» **TO DO**
Return only those lines of the records below in which "info" appears.

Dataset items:

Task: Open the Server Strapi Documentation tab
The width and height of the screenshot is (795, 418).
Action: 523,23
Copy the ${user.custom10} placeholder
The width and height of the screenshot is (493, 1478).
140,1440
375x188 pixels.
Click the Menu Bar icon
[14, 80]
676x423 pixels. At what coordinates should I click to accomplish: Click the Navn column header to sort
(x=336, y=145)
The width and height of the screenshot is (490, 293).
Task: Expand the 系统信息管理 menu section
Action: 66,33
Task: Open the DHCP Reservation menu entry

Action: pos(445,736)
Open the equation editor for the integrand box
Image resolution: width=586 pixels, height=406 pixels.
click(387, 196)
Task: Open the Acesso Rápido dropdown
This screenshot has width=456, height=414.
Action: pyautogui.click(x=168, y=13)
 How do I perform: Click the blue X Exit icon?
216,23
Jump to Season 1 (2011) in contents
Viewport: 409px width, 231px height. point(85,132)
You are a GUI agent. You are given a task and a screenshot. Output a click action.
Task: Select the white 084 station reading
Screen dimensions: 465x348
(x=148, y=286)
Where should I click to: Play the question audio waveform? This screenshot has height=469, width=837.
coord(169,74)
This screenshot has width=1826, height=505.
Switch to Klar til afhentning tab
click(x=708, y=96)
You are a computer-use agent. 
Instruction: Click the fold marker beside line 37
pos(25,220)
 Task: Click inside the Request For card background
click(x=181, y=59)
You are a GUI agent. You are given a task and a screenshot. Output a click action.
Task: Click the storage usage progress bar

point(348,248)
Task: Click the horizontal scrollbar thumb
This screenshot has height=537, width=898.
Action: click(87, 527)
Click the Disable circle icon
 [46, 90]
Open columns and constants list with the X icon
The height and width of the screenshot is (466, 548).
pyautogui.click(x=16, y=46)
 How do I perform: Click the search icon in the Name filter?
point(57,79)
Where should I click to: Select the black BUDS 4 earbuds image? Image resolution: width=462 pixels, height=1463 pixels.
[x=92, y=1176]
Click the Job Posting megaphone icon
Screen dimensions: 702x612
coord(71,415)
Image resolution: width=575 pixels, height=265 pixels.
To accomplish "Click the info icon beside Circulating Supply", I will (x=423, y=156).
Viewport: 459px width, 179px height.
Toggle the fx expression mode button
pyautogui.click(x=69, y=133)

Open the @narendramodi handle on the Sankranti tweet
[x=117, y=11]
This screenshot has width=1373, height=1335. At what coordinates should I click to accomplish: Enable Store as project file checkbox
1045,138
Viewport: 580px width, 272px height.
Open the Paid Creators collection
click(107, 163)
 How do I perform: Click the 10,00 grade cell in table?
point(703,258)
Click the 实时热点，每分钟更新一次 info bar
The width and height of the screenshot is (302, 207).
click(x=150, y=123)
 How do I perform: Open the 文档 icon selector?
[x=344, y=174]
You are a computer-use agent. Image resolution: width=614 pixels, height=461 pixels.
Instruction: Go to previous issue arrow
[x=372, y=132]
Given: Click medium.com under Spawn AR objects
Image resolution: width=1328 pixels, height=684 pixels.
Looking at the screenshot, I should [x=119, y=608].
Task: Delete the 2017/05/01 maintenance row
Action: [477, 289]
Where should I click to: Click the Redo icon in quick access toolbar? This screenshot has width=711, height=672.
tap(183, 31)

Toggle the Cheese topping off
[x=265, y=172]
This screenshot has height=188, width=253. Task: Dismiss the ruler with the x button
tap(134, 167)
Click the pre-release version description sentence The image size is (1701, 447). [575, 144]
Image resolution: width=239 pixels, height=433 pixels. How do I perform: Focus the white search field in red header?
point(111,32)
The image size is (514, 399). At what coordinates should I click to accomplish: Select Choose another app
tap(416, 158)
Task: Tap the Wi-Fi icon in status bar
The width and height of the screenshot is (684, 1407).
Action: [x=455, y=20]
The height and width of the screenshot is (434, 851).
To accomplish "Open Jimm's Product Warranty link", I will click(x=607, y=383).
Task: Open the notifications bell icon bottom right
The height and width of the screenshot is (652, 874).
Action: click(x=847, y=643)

» **TASK ANSWER**
To accomplish "Click the info icon beside Circulating Supply", I will (x=423, y=156).
Click the 实时热点，每分钟更新一次 info bar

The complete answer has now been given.